The Korean DoS Attacks, Securing the Sofware Supply Chain and More

I will take potpourri for $200 Alex…

  • Triumfant CEO John Prisco is quoted in the July 10 post of Byron Acohido’s The Last Watchdog blog regarding the Korean DoS attacks. These attacks have taken an interesting turn as the botnets created by attackers are now literally turning on the infected machines, deleting files and ultimately corrupting the system until it will not boot.  I have read a lot about this attack from many respected members of the IT security community.  Some have assessed the attacks as unsophisticated and poorly executed while others like Acohido and Brian Krebs of Security Fix (which was targeted in the actual attack) are speculating on if is a practice run – a war game – for more targeted attacks down the road.  Either way, it is one of the most interesting story lines since we were all gripped with Conficker fever in the early spring.  I suspect there will be more intrique to come.  If it was a war game, it will be interesting to see how the good guys grade themselves. 
  • I posted a blog entry in June about Securing the Software Supply Chain and how Triumfant can help manage that important part of any organization’s security strategy.  The white paper on the subject is now available on the Triumfant web site for your reading pleasure.  Since many defensive products do their monitoring as malicious software is inbound to the machine, attacks imbedded in what appears to be legitimate software may evade protection.  Because Triumfant looks for changes on endpoint machines, it will detect the event where the imbedded malware “wakes up” and begins its malicious activity.

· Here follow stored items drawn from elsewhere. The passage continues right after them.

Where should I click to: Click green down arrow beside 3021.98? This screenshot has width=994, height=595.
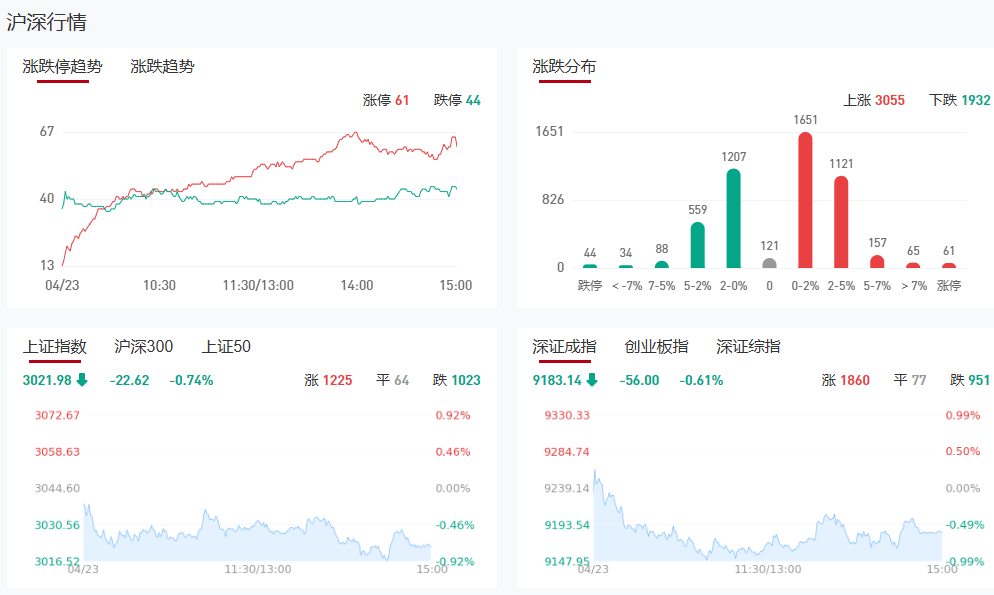click(x=82, y=380)
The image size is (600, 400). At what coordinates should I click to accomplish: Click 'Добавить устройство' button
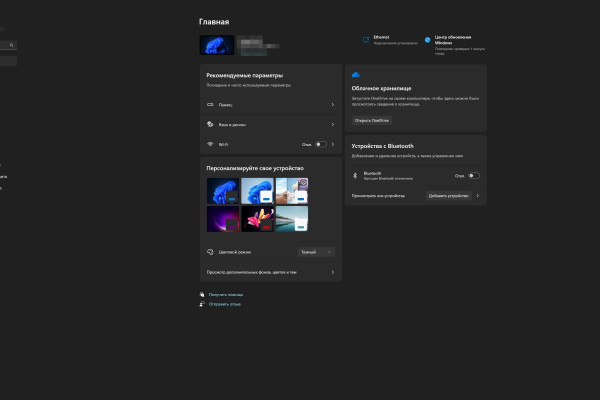click(x=448, y=196)
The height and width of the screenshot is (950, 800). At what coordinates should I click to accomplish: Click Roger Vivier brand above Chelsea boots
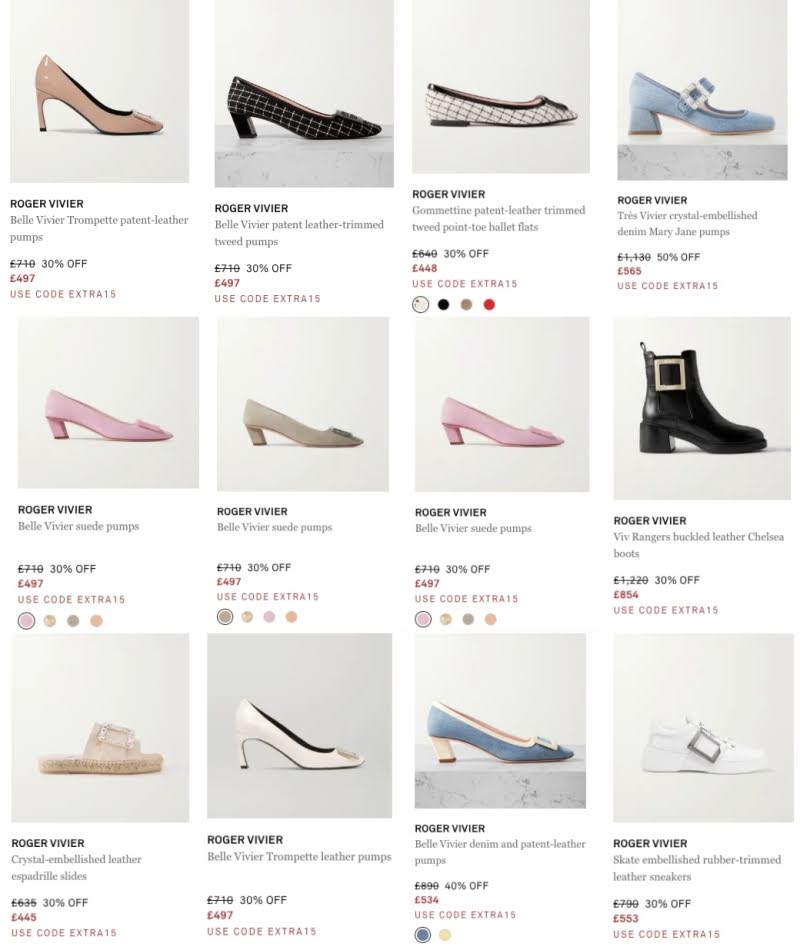pyautogui.click(x=650, y=520)
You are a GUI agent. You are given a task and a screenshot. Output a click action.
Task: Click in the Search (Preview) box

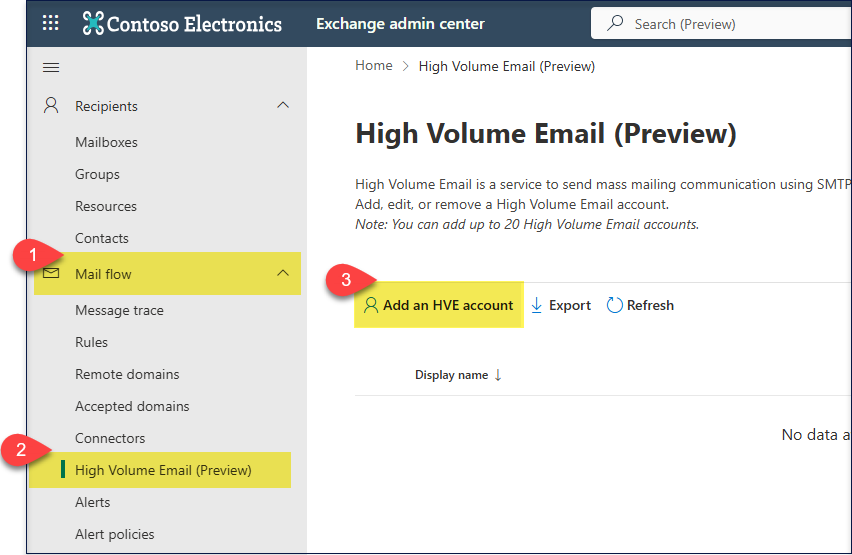click(730, 24)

  • I recently was away at the beach for a week with my family.  I mention that because I did not tweet or blog about the fact that I was gone as there have been reports that people have been robbed after letting the world know through social media outlets that they would be away from their home for extended periods. Which brings me to two points.  First, never underestimate the speed in which the bad guys will find and exploit new paths – in this case social media – to do their criminal work.  Second, security, whether it is IT security or physical security, requires an element of good old prudent thinking to succeed no matter how much technology is deployed.  Human factor eengineering (or stopping stupid as I call it) has been and will always be the biggest failure point in security.
  • Isn’t it time for someone in the Obama Administration to tell us why we do not have a cyber czar yet? I mean really.  I agree with our CEO John Prisco completely and join him in wondering why they would first make the announcement without a person in the spot much less go six weeks after the announcement without a nomination.  The claims of IT Security being a priority are starting to sound very hollow.